McMillan's Theorem

In the field of information theory, McMillan's Theorem (also known as the Kraft-McMillan Inequality) provides the essential criteria to ascertain whether a prefix code can be uniquely decoded. The theorem asserts:

A set of string lengths $ \{s_1, s_2, ..., s_n\} $ defined over an alphabet of r symbols constitutes a uniquely decodable prefix code if and only if it satisfies the following condition: $$ \sum_{i=1}^{n} r^{-s_i} \leq 1 $$ Here, $ r $ denotes the number of symbols in the code's alphabet (e.g., $ r = 2 $ for binary codes), and $ s_i $ represents the length of the encoded string for symbol $ i $.

If this cumulative sum is less than or equal to one, then it is possible to construct a prefix code that ensures unique decodability.

The theorem further implies that if such a code exists, then the combined lengths of the codes, when taken to the negative power of the number of symbols in the alphabet, must not exceed one.

Essentially, McMillan's theorem provides a method for assessing whether a set of strings {s₁, s₂, ..., s_n}, derived from an alphabet of n symbols, qualifies as an alphabet in its own right.

Application of McMillan's Theorem to Prefix Codes: A prefix code is characterized by each string in the set being such that no string is a prefix of another. For instance, the set $$ \{s_1, s_2, s_3\} = \{"0", "01", "11"\} $$ is not a prefix code because "0" serves as a prefix for "01". Conversely, the set $$ \{s_1, s_2, s_3\} = \{"00", "01", "11"\} $$ qualifies as a prefix code as no string acts as a prefix to another.

Example

Let's examine a concrete example to elucidate McMillan's theorem.

Consider a basic binary alphabet consisting of the symbols $ r = 2 $, namely 0 and 1.
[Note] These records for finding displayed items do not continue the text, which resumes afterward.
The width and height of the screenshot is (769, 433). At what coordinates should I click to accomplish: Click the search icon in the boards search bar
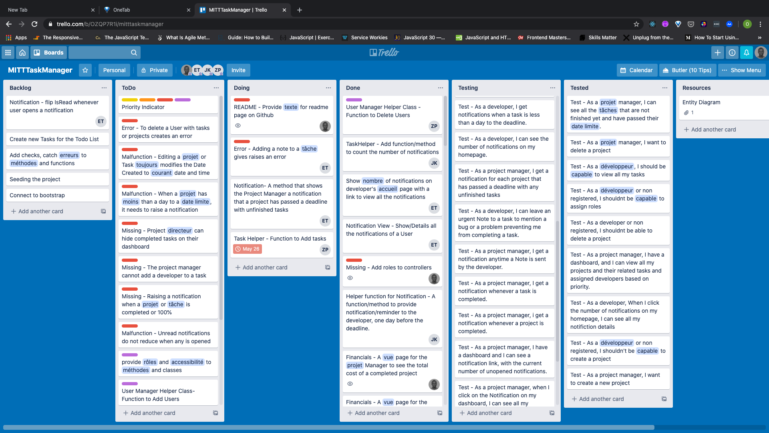click(x=134, y=52)
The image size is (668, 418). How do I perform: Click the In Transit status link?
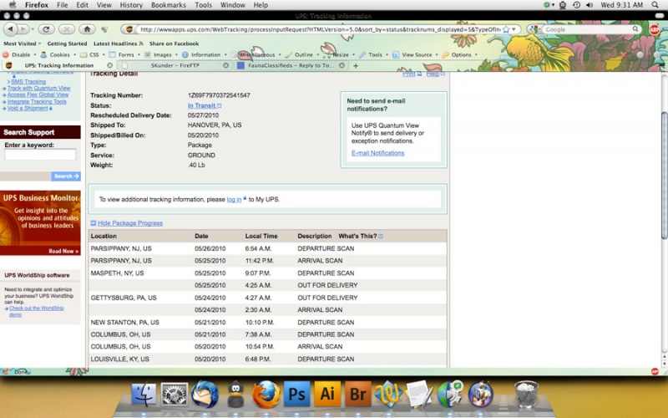click(x=201, y=105)
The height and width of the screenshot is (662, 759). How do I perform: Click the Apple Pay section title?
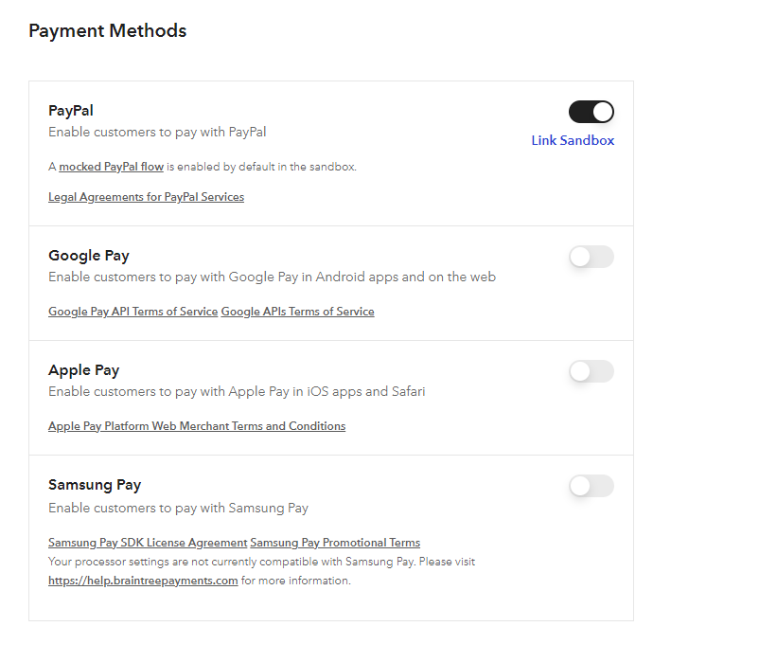[84, 370]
Creating a set of strings with this alphabet:

$$ \{s_1, s_2, s_3\} = \{"00", "01", "11"\} $$

This set is a prefix code as no string is a prefix of any other.

Yet, to determine if it is also uniquely decodable, we apply McMillan's Theorem.

The lengths of $ s_1 = "00" $, $ s_2 = "01" $, and $ s_3 = "11" $ are all 2.

Upon applying the theorem:

$$ \sum_{i=1}^{3} 2^{-|s_i|} = 2^{-2} + 2^{-2} + 2^{-2} = \frac{1}{4} + \frac{1}{4} + \frac{1}{4} = \frac{3}{4} $$

Here, the sum is less than 1, fulfilling the theorem's condition.

$$ \sum_{i=1}^{3} 2^{-|s_i|} = \frac{3}{4} \le 1 $$

This confirms that our specific set of strings {s₁,s₂,s₃} qualifies as a "uniquely decodable code" based on the theorem's criteria.

Note: If all possible permutations of the symbols "0" and "1" in the binary alphabet were considered, we would obtain a set of four strings. $$ \{s_1, s_2, s_3, s_4\} = \{"00", "01", "11", "10"\} $$ In this scenario, McMillan's theorem would precisely yield a sum of 1. $$ \sum_{i=1}^{4} 2^{-|s_i|} = 2^{-2} + 2^{-2} + 2^{-2} + 2^{-2} = \frac{1}{4} + \frac{1}{4} + \frac{1}{4} + \frac{1}{4} = 1 $$ This establishes the upper limit on the amount of information that can be encoded with a series of strings from the alphabet.